▸ WHAT TO PRODUCE
Each entry that follows should be given again word for word; please leave out its pictures.

== EXERCISE MATERIAL

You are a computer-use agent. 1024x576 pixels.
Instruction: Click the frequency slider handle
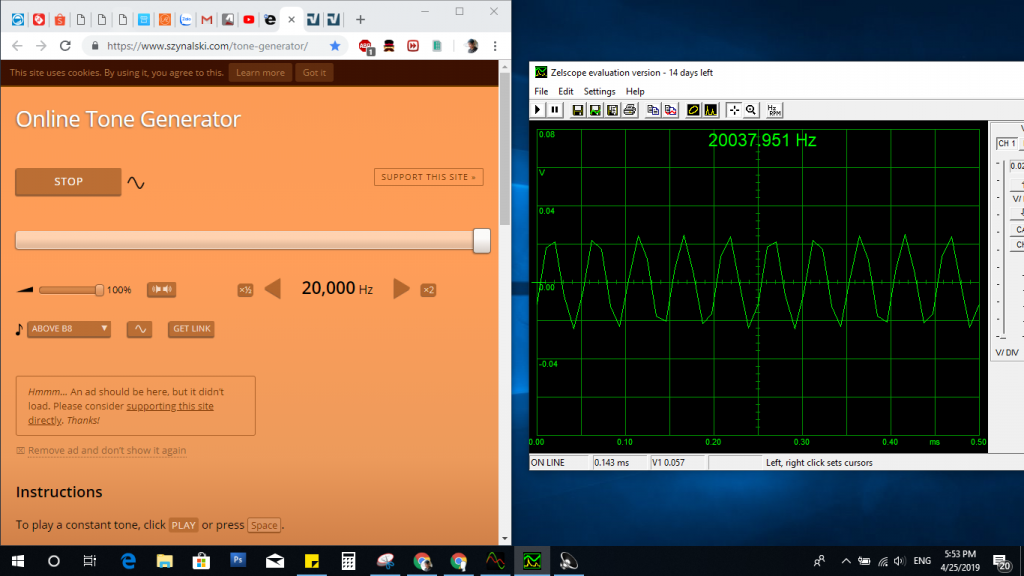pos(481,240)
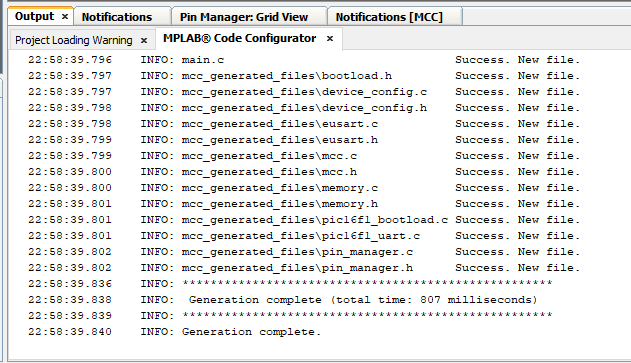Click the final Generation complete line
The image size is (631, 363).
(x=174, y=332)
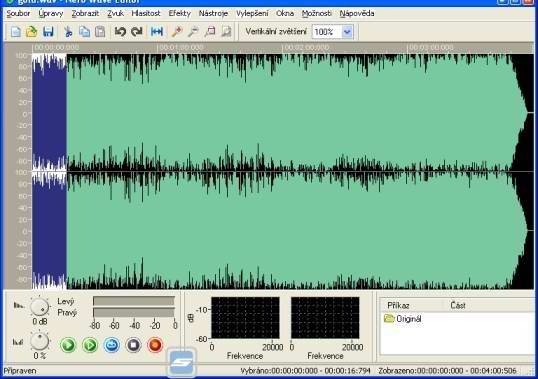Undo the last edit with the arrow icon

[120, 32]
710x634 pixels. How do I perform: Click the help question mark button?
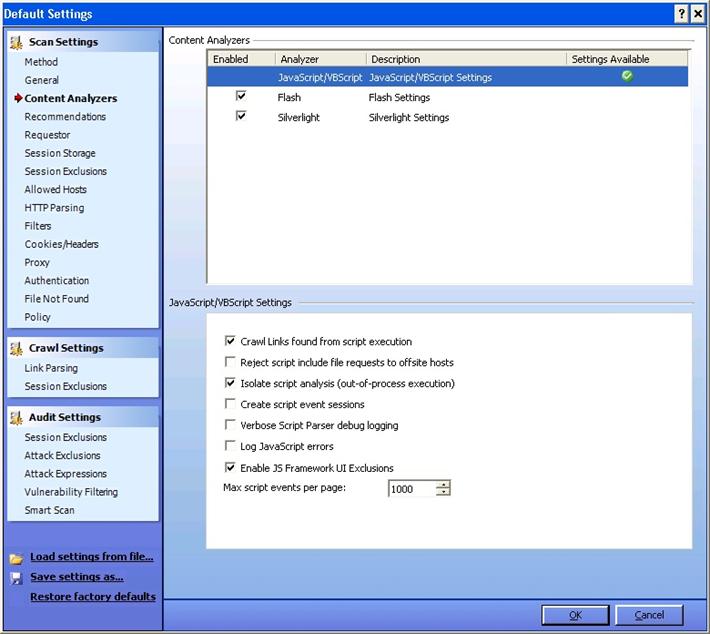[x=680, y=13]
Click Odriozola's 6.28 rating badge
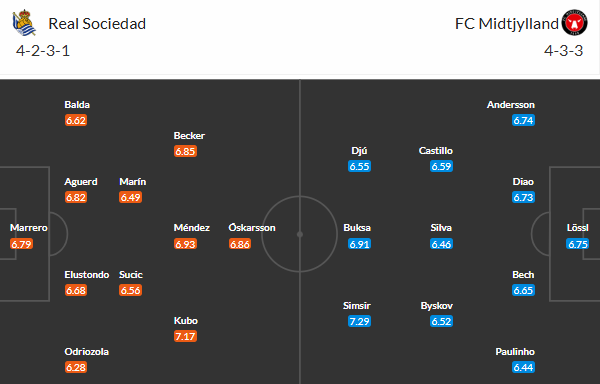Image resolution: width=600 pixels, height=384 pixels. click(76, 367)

====

▸ OUTPUT
You are a computer-use agent. 1024x576 pixels.
Instruction: Click the frequency slider handle
pos(481,240)
Click the final Generation complete line
The image size is (631, 363).
(x=174, y=332)
Undo the last edit with the arrow icon

[120, 32]
710x634 pixels. How do I perform: Click the help question mark button?
[x=680, y=13]
Click Odriozola's 6.28 rating badge
Image resolution: width=600 pixels, height=384 pixels. click(76, 367)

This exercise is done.